• PROBLEM DETAILS: Please put the listing lines into a Markdown table with the columns Row and Text, beginning at the line that has "Open calendar picker for Fr.o.m. datum" and stopping after the line that has "pos(770,21)". Number each row, skip blank lines, and leave the pictures out.
______
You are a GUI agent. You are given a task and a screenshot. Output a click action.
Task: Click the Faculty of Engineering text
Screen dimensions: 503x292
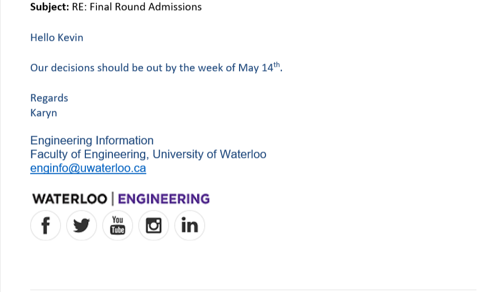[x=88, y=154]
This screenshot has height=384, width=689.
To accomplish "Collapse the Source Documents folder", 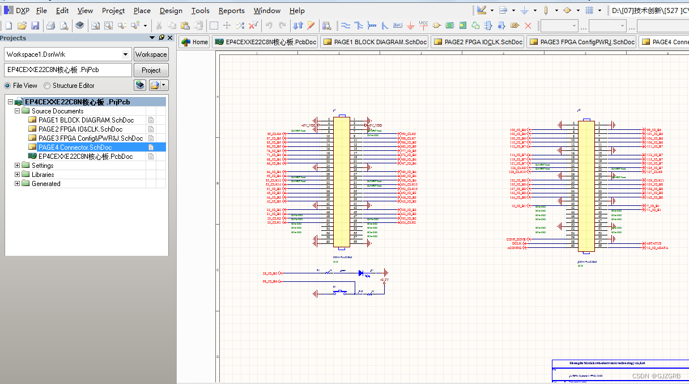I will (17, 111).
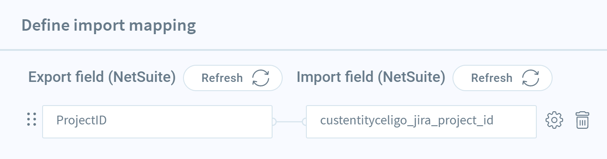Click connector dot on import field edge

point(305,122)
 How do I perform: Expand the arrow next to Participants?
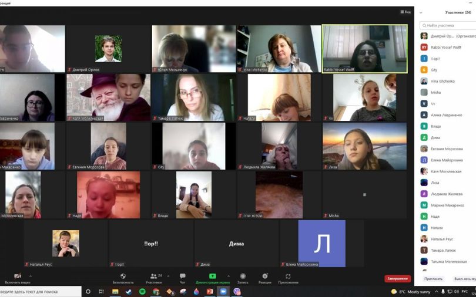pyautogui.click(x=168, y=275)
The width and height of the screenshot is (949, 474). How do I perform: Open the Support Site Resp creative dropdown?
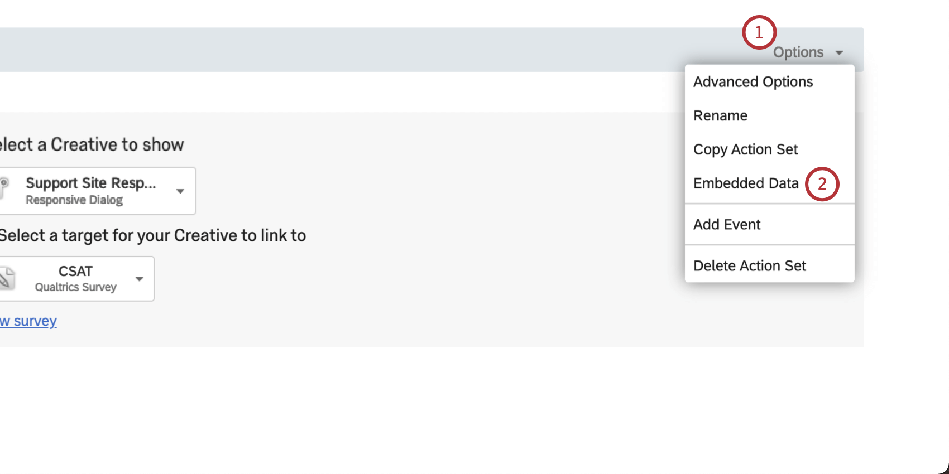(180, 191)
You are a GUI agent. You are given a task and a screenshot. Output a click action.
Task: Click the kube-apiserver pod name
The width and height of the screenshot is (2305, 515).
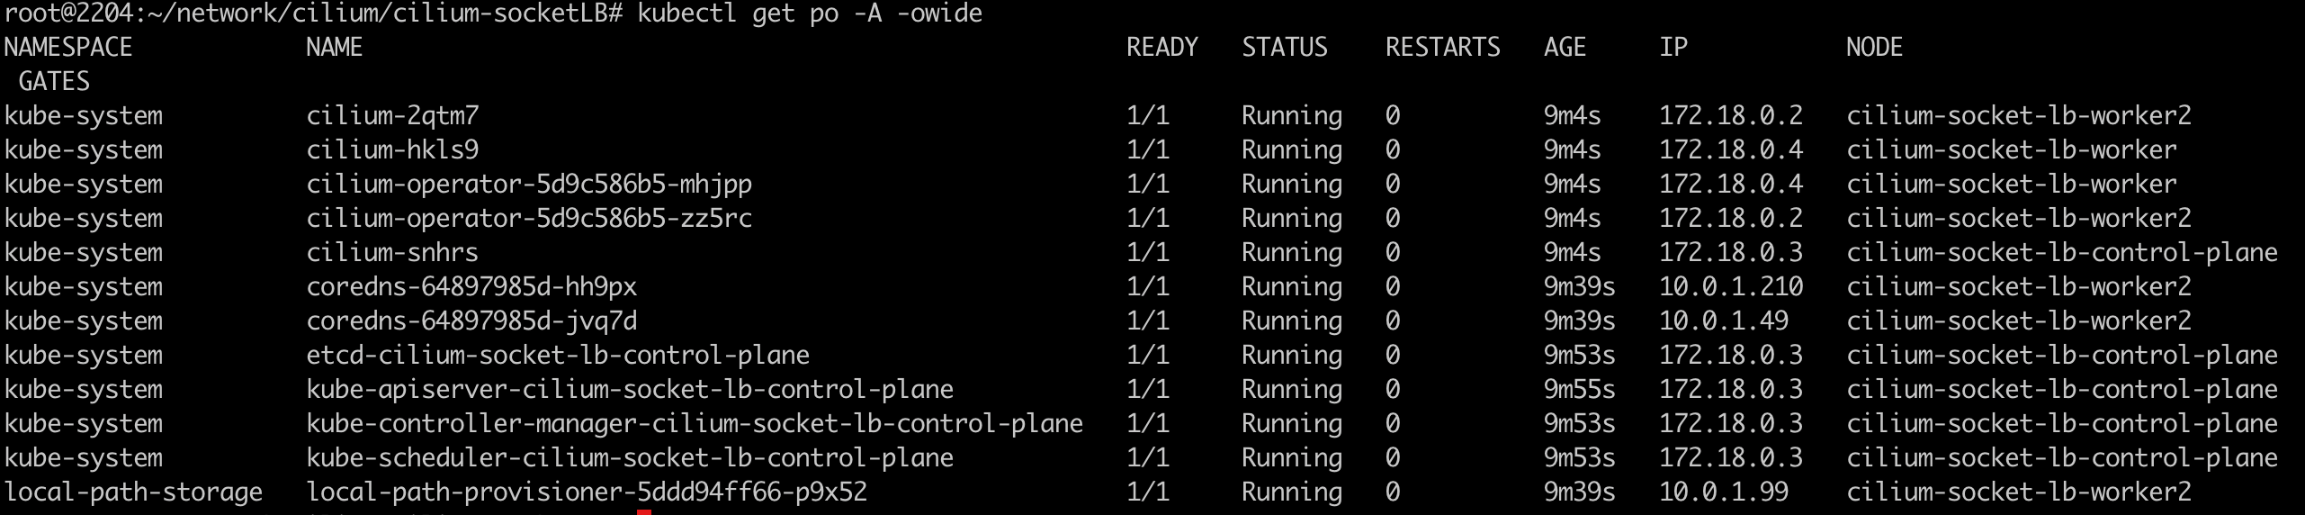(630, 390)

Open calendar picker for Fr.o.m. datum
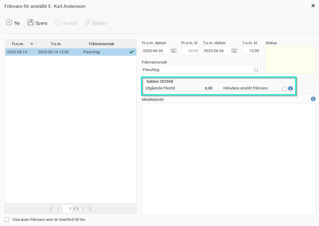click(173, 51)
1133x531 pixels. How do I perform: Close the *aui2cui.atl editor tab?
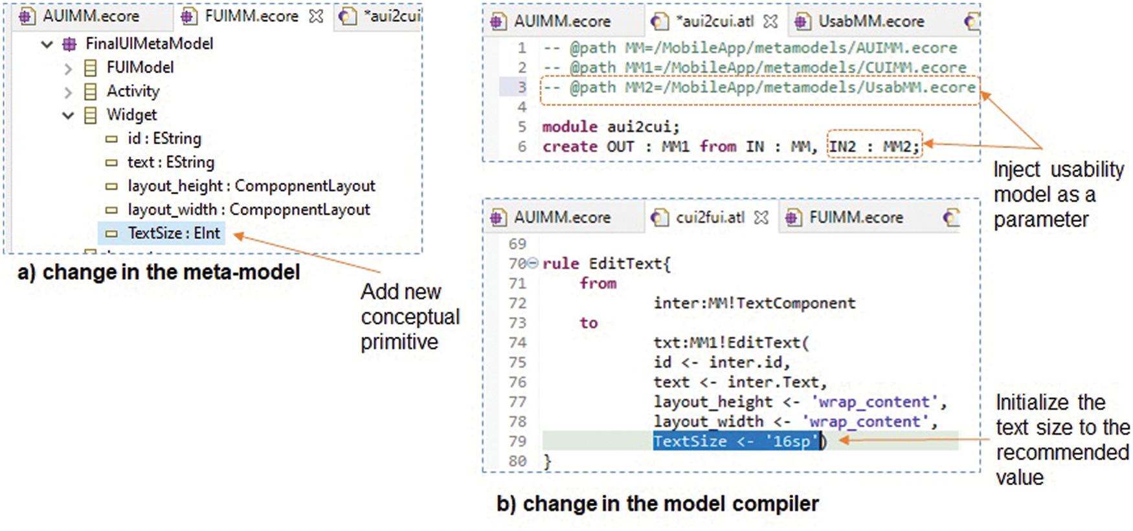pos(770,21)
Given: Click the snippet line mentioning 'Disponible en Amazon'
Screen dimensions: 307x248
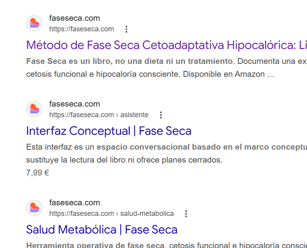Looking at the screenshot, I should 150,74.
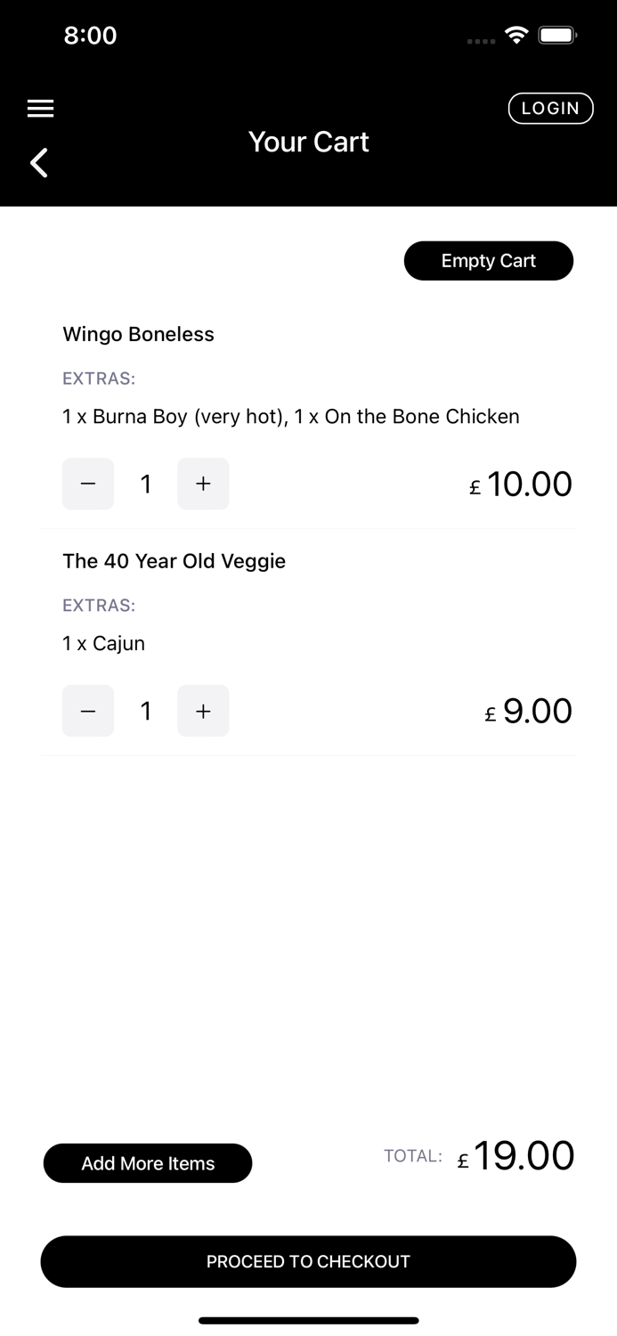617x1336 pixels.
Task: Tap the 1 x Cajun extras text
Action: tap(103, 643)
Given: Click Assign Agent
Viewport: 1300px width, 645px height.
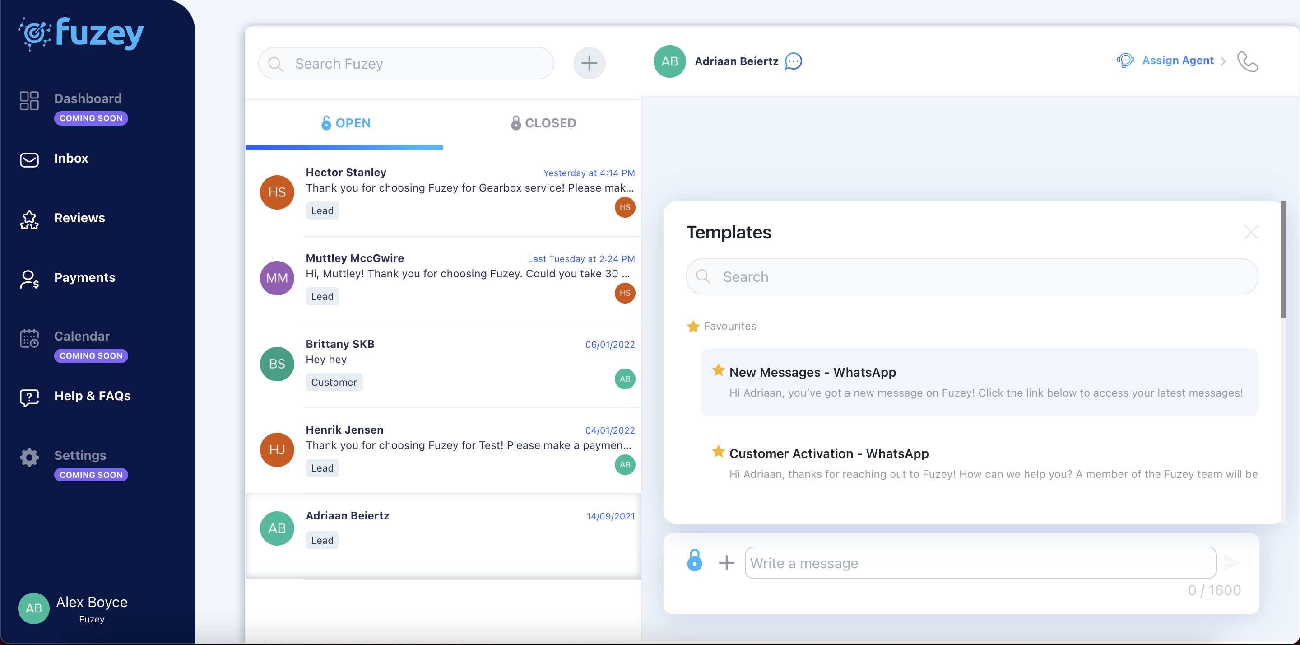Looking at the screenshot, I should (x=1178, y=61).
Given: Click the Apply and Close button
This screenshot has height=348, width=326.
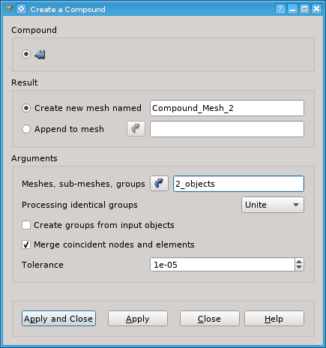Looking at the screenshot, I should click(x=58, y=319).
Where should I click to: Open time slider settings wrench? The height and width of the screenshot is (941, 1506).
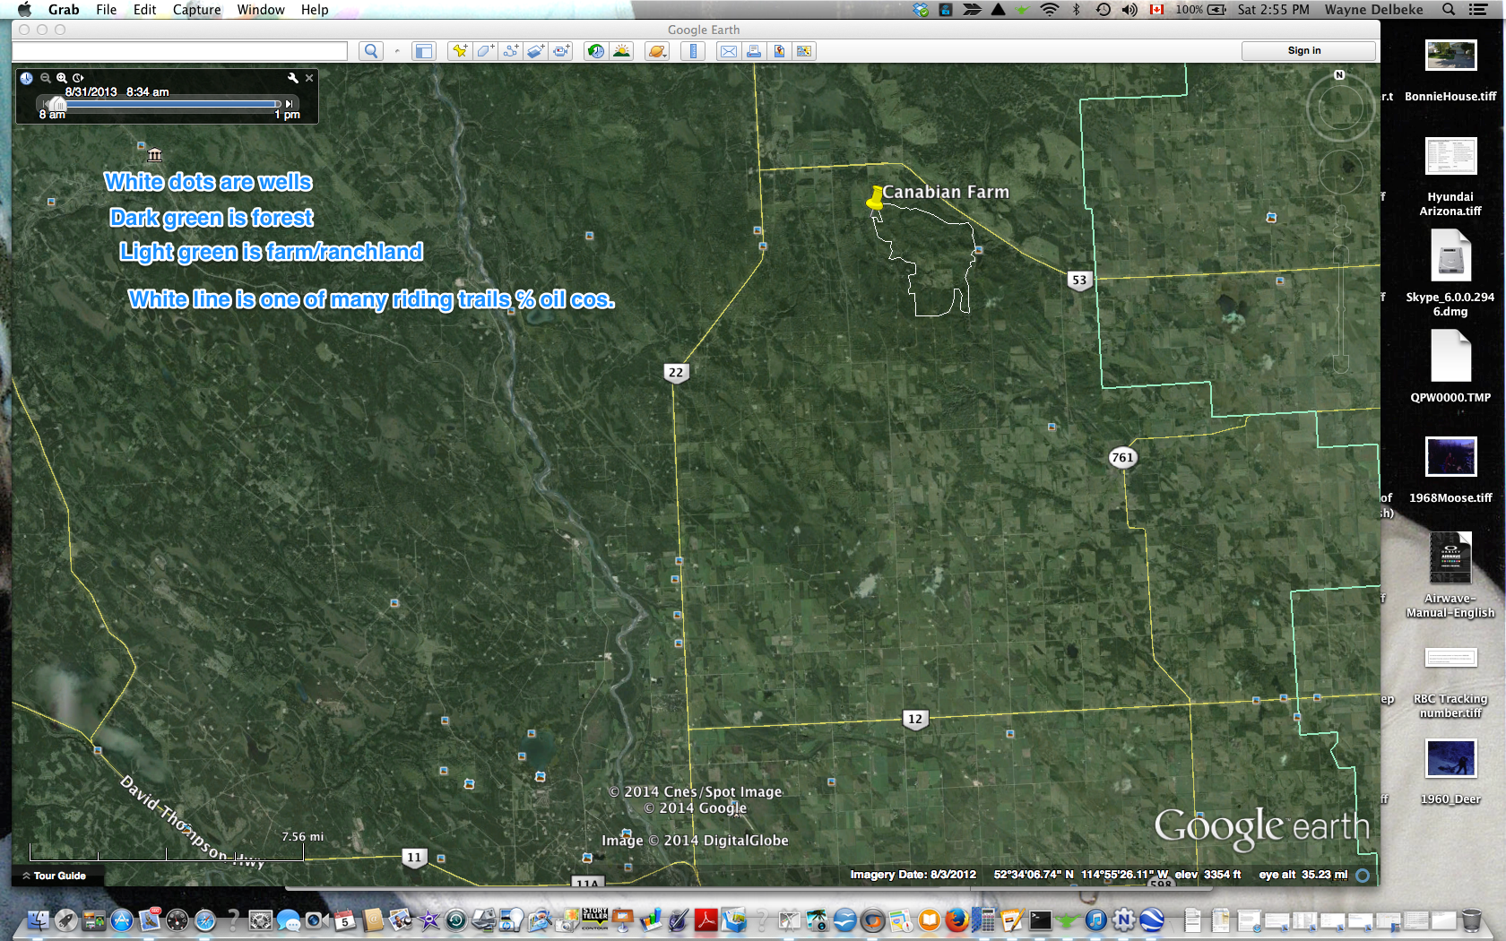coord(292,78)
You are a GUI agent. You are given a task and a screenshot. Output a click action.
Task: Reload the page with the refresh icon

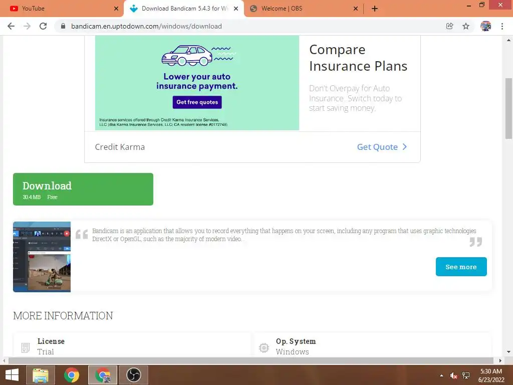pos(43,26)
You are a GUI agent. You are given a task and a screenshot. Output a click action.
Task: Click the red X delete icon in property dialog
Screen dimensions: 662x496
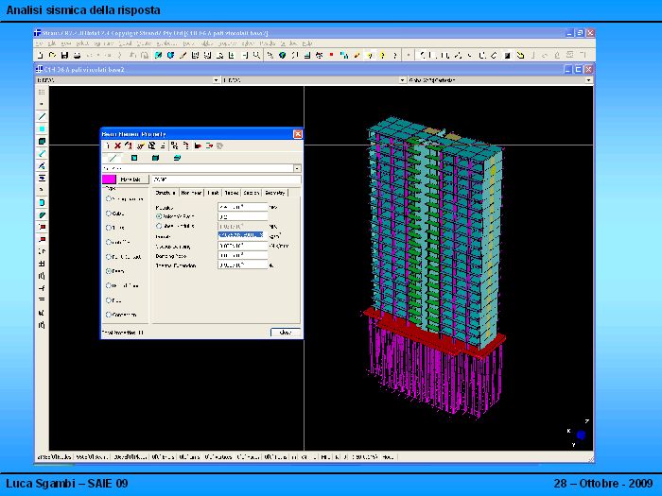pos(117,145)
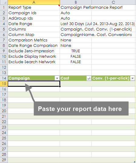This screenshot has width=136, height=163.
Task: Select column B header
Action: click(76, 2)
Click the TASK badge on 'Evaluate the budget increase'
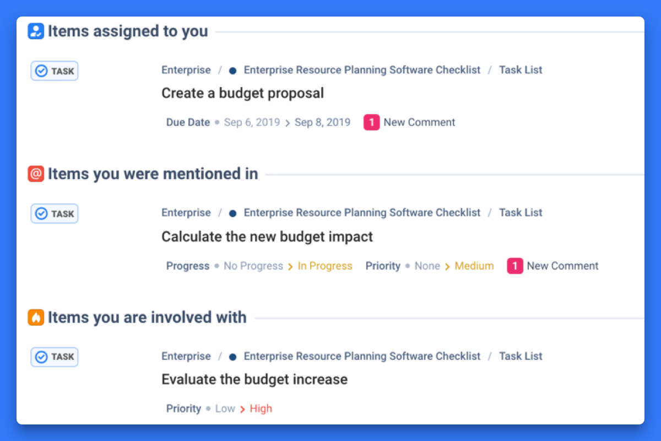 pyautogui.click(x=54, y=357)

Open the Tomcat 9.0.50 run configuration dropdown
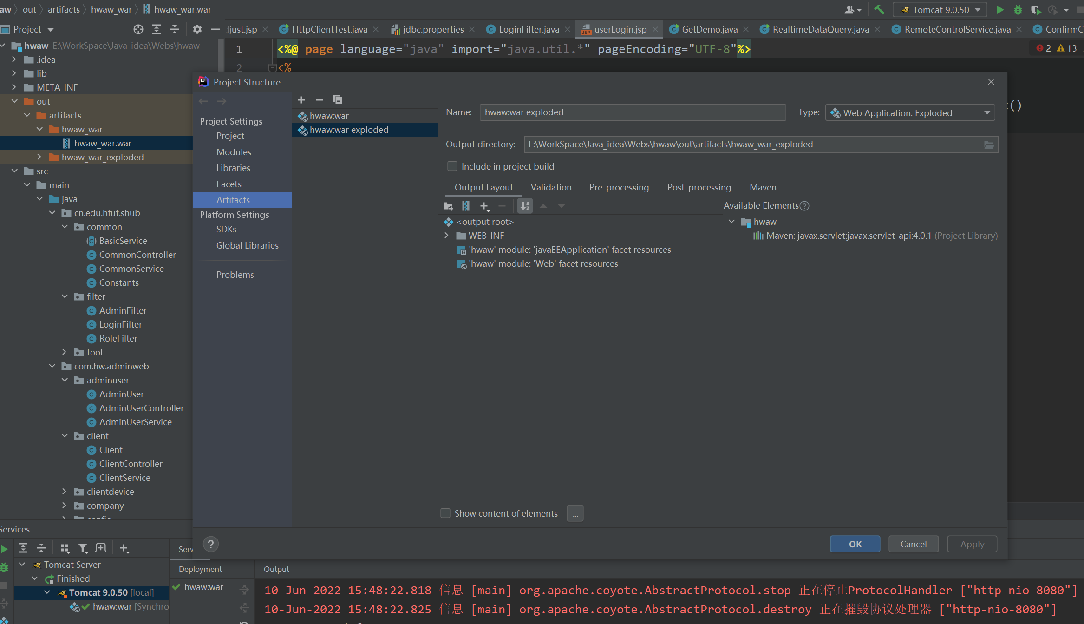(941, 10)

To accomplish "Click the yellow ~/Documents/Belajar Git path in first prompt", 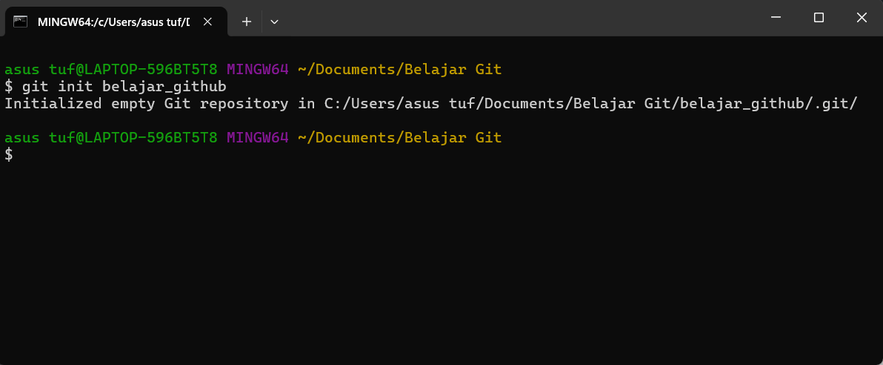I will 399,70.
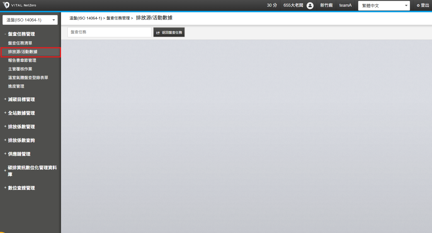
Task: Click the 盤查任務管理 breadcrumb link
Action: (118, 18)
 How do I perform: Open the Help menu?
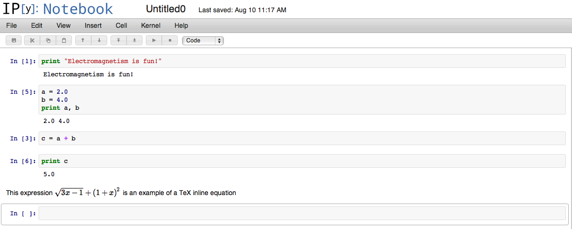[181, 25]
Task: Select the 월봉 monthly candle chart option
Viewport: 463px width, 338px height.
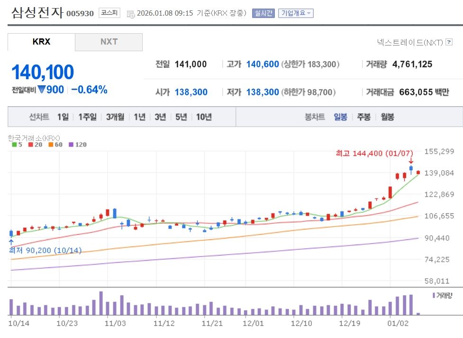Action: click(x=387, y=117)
______
• THE RESPONSE:
| Row | Text |
|---|---|
| 1 | Open calendar picker for Fr.o.m. datum |
| 2 | click(173, 51) |
| 3 | 1133x531 pixels. How do I perform: Close the *aui2cui.atl editor tab? |
| 4 | pos(770,21) |